◆ EXERCISE ◆
The required result is each line of the entries below containing the string "link".

Stored items from a collection
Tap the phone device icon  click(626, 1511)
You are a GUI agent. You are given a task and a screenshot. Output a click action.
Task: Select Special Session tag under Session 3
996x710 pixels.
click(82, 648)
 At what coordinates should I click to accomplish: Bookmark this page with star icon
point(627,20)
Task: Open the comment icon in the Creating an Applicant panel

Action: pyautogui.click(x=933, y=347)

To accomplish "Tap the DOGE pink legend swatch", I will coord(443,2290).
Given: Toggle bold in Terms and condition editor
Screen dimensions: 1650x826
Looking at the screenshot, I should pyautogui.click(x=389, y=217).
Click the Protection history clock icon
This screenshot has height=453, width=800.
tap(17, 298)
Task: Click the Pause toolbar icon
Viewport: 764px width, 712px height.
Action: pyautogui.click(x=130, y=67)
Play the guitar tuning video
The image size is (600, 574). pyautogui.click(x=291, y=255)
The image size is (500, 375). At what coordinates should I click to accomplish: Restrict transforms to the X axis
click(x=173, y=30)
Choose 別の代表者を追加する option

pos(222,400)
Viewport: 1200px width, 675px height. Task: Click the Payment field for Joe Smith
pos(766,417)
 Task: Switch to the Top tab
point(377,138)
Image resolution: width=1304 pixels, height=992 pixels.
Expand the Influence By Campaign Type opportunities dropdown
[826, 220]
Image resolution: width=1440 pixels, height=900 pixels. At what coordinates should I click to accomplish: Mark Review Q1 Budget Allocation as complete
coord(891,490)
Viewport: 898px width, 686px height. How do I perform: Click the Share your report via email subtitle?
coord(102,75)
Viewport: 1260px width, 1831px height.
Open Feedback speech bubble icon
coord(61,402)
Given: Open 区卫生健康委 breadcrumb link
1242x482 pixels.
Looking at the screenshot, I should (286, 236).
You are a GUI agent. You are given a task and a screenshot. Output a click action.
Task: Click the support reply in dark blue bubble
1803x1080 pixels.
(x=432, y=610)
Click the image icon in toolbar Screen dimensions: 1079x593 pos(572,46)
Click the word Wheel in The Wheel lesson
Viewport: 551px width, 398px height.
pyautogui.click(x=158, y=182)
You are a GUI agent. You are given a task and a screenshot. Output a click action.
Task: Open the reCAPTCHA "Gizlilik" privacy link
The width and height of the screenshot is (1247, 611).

◆ ANSWER BOX ◆
Given: Open 区卫生健康委 breadcrumb link
Task: Open the reCAPTCHA "Gizlilik" privacy link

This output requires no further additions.